I had wanted to help them get Vitamin Angels.  It is so simple.  A short application but I need an organization.   My children say, "If you need an organization to help mothers and children in the Philippines, you should start your own."

I say, "But it already exists.  We just have to fill in the space on the application.  I'll do all the work."

But they never give me the information.   I call, email, text but it never happens.

They say there are more important issues than maternal and child health.   They say, "How can they worry about maternal and newborn health when they might be killed?"

I reply, "More are dying in childbirth and in the first five years of life.  "   No one ever answers.

I have a pile of things to send with the next visitor from Portland but they go without theses things and eventually I put them aside.

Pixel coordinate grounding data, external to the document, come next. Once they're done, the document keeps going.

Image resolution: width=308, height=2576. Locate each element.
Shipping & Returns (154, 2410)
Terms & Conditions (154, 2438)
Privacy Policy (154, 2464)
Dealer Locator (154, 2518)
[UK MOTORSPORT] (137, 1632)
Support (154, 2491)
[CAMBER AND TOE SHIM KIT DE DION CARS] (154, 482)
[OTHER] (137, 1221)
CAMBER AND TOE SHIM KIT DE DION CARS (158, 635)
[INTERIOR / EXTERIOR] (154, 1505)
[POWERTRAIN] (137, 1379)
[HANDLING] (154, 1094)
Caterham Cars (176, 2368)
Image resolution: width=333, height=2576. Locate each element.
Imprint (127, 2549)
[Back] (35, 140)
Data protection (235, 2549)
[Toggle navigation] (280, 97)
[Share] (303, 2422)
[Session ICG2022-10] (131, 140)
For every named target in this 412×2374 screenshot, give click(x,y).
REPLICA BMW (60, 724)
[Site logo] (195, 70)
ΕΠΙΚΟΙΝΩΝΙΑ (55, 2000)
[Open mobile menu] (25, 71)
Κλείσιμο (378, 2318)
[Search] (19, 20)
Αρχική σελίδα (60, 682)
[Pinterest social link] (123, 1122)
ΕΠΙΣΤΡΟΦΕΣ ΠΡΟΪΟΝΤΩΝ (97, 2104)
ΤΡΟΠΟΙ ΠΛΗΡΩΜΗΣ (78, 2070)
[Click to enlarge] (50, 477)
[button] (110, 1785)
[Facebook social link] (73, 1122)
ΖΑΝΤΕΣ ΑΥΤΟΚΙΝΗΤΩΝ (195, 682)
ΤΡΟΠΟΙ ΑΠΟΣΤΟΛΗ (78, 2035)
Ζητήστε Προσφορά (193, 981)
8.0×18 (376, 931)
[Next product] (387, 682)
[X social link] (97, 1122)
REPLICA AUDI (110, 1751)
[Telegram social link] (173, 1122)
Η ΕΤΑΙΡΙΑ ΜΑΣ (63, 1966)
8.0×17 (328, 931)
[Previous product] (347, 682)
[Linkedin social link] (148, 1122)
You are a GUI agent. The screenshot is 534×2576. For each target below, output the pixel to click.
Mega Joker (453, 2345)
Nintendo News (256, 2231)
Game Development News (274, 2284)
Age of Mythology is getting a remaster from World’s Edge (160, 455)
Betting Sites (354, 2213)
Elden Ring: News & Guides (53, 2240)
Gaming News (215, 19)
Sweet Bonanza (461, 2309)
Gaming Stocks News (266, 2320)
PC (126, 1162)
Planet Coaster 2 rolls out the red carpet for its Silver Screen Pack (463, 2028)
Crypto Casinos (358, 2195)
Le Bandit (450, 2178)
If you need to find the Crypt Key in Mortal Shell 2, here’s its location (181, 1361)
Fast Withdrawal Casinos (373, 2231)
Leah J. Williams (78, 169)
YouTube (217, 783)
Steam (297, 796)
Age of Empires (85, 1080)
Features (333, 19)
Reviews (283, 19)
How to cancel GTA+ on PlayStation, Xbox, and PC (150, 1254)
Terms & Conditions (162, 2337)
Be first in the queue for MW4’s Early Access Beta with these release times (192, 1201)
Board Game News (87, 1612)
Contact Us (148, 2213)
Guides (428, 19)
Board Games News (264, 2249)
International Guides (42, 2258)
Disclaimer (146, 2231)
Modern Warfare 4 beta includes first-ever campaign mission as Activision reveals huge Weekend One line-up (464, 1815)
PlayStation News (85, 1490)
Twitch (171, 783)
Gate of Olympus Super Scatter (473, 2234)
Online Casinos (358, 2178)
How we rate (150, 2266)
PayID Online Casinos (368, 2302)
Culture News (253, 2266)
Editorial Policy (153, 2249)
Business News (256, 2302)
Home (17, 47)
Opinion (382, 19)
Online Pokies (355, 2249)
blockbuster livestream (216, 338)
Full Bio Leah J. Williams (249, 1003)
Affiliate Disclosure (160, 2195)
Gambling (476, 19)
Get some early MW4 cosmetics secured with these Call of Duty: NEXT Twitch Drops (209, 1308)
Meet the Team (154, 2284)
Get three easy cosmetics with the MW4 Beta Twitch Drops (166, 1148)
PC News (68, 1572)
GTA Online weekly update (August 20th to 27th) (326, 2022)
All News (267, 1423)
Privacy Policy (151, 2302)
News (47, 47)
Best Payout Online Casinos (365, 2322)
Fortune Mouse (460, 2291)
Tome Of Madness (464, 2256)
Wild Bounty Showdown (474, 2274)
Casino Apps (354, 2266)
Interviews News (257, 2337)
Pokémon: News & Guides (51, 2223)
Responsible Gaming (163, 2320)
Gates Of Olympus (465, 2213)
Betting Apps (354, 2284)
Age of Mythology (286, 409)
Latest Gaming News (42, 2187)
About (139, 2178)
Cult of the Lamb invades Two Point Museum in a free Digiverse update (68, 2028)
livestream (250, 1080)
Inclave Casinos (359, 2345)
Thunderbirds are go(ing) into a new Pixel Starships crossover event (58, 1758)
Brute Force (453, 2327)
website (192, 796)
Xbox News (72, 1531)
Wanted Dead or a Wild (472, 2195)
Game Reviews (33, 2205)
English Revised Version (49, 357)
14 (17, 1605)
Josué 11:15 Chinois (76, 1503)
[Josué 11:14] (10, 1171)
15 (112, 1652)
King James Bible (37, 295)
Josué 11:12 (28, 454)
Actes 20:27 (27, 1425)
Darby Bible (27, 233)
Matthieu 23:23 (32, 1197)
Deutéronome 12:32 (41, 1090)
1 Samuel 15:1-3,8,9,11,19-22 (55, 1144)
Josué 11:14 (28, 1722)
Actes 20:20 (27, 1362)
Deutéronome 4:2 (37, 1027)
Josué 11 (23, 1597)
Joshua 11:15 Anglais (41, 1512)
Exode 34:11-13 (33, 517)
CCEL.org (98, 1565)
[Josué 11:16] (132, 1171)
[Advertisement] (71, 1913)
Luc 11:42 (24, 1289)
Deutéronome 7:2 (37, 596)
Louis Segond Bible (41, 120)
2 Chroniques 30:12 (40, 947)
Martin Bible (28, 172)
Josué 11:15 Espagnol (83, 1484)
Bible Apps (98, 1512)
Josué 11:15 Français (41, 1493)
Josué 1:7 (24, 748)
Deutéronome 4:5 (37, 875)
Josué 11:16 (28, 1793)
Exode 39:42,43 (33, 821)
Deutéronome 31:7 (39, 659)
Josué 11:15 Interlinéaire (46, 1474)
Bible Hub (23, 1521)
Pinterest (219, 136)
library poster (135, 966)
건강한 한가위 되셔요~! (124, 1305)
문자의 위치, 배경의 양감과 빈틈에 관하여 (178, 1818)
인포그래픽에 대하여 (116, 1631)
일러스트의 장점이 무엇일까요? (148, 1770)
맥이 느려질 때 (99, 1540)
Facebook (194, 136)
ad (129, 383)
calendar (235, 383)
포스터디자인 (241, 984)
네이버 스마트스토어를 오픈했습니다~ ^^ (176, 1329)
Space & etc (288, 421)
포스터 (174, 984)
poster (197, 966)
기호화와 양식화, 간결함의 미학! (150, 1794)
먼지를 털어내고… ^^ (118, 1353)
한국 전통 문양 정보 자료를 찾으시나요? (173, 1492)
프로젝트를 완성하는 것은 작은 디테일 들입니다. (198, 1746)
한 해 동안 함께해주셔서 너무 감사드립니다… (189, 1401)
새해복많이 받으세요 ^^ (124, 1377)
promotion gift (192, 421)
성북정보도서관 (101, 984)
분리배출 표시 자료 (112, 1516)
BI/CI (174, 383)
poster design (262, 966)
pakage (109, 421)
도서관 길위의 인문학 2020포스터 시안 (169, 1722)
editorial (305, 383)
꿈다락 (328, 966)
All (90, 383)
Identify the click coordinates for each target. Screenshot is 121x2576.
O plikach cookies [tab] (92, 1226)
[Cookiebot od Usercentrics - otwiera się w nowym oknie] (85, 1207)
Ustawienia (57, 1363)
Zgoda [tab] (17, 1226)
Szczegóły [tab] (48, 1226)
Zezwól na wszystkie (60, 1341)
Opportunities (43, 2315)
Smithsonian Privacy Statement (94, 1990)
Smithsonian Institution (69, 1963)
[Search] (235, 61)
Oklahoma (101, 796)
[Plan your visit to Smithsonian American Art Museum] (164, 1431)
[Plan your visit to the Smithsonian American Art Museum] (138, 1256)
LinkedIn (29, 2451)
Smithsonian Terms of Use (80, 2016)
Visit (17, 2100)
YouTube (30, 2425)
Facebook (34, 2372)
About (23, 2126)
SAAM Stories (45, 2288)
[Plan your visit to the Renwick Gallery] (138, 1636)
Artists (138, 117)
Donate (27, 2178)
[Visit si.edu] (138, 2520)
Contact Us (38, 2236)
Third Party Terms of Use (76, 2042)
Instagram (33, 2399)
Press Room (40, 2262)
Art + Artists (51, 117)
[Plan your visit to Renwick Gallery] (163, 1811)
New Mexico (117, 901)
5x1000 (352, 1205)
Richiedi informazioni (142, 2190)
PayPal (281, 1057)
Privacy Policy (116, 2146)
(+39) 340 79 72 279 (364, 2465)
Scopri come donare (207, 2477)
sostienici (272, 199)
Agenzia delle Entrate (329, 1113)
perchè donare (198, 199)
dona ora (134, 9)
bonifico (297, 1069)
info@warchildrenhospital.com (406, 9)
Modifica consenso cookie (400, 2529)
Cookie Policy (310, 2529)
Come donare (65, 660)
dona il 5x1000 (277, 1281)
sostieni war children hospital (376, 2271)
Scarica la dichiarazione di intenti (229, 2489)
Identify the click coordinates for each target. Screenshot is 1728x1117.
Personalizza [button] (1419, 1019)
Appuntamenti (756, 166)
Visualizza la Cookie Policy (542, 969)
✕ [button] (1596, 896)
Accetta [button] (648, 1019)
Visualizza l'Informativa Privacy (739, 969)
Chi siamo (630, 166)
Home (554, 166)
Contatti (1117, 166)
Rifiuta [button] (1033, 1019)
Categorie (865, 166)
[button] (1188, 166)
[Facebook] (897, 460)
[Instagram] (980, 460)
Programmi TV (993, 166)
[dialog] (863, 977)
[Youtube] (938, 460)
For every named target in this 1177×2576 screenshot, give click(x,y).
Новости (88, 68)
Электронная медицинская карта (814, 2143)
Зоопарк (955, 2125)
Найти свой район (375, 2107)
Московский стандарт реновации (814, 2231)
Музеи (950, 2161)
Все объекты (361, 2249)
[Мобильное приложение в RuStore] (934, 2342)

I look up the political situation.   The people are being manipulated by many foreign and local forces.   People in Europe fund "health care and schools" but it is all in the name of a revolutionary force.  They call the shots from afar, creating training camps and centers that are the face of the revolution.
They try to keep the communist revolution alive.   After this, they will tend to mothers who bleed to death or babies who die on political marches from the mountains.   Later.

I do not know enough about the political situation but I know that when mothers are safe to have babies when the choose and marry who they choose and are pretty sure their babies will live and grow up to get an education and will have food; that this will be revolutionary.

You can not simultaneously have forced child marriage,  a disregard for women's health and a revolution dedicated to equality and social justice.   Handing out prenatal vitamins and training health workers in basic life saving techniques, is not a Che moment.  It is too ordinary.  

But it is my revolution.  The one I have struggled and fought for all these years.   Tell me how you treat a woman who is pregnant . Tell me how you will treat her children and I will tell you the state of equity and social justice in your community or country or in the world.

The saying goes,  There is no way to peace.  Peace is the way.  There is no way to revolution.  Revolutions the way.

I only visited one small part of a vast network of islands.   Islands that were gathered  up and made into one country without understanding or consent.   My friends in the those communities wake up and have coffee over a fire and sweep the yard and begin their day, even as I drink tea and sweep and begin my day.

I wave the revolutionary flag of prenatal care and safe transport for all women.  I pack the weapons of clean birth kits and respect for women's reproductive health.   There are midwives in the revolution - women and men who support them, marching for this basic building block of social justice.  People who know that safe birth can not wait for political victories.  It is now.  One birth at a time.